FedEx Chief: Globalization Rolls Forward
by Paul Bass | December 5, 2006 3:17 PM | Permalink
This man knows firsthand about global trade and where it’s going: He started and runs the $33 billion worldwide shipping giant known as FedEx. In a return visit to New Haven Tuesday, he said that talk about “rolling back” globalization misses the reality on the ground — and in the air.
The speaker was Frederick W. Smith, Yale undergraduate class of 1966, currently chairman, president and CEO of FedEx — parent company of Federal Express, which revolutionized the way people ship packages. The company is expected to bring in $35 billion in revenues this fiscal year; last Dec. 19 alone, it shipped 8.9 million packages. Smith spoke at a lunchtime “SOM Leaders Forum” at Yale’s management school on Hillhouse Avenue.
If you listen to people debate global trade on CNN, you might think the pendulum could swing backwards, Smith said. But that’s because public debate leaves out the vast majority of goods people ship, like high-tech, “value-added” “high-tech” electronics that keep getting smaller and more powerful — easier and easier to transport and trade. That’s why he envisions the global trade engine moving full steam ahead.

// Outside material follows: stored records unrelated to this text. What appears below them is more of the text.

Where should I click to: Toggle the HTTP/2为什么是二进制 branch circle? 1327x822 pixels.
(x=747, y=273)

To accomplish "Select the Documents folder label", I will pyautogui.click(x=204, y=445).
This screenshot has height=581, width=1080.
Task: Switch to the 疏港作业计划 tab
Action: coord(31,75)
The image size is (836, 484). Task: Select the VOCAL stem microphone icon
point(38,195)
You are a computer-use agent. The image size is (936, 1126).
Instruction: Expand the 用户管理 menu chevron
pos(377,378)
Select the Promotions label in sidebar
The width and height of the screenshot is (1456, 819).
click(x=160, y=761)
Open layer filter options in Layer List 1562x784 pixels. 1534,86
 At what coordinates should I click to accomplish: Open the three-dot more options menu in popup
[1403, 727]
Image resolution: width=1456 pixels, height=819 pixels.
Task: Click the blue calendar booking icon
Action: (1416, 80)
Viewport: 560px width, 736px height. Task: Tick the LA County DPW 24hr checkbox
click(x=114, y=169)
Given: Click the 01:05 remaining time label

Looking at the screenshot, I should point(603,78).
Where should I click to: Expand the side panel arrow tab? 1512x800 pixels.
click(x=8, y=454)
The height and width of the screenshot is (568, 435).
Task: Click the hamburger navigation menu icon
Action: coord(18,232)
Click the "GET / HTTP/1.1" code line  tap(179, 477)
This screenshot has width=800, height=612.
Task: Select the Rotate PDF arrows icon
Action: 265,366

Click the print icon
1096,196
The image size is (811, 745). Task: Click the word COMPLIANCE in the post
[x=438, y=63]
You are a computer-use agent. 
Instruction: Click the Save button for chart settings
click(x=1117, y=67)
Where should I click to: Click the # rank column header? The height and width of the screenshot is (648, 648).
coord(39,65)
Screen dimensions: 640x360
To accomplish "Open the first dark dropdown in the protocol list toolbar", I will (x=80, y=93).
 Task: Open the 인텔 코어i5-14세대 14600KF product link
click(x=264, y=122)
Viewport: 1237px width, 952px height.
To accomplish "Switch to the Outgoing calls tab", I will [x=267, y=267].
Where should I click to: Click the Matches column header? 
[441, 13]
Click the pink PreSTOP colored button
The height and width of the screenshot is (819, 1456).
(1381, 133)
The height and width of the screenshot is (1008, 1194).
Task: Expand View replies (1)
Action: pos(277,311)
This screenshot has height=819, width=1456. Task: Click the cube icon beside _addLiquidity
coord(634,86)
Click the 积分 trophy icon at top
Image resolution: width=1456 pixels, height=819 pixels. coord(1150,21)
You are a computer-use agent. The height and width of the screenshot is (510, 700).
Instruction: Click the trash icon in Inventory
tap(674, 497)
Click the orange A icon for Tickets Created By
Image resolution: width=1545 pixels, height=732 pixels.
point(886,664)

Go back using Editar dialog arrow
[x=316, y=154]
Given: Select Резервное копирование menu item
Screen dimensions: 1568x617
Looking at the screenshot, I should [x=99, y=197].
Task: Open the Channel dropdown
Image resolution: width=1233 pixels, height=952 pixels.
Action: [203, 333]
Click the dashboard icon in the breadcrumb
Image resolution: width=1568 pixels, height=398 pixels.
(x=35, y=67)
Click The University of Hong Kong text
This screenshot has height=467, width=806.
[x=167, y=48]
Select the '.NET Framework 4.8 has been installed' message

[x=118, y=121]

“You hardly hear anyone with the possible exception of the France saying, ‘We’re only gonna have iPods in our country that were built in our country,’” Smith, speaking in comfortable, folksy cadences, told a room crowded with business students. “…There really is not much talk about rolling back [globalization]… Most of the fighting going on about protectionism is over agricultural products,” intellectual property and financial services.
Click on the play arrow to watch Smith explain further.
Smith sounded particularly bullish about continuation of the Chinese trade boom. Federal Express already ships packages to some 200 Chinese cities, he said. The company is poised to enter China’s domestic market, too. It’s building a hub in Guangzhou Province.
Part of his confidence stems from China’s success in building transportation infrastructure. “Any major airport in China puts any major airport in America to shame,” he said. Same with the ports.
He contrasted China with other emerging economies like India. India was stalled in building a new airport in Mumbai because 250,000 squatters were living there; the country’s tradition and legal system prevented evicting them. China “moved an entire village to build an airport.”
“Commerce is like water,” Smith said. “If it comes to a rock, it goes around it.”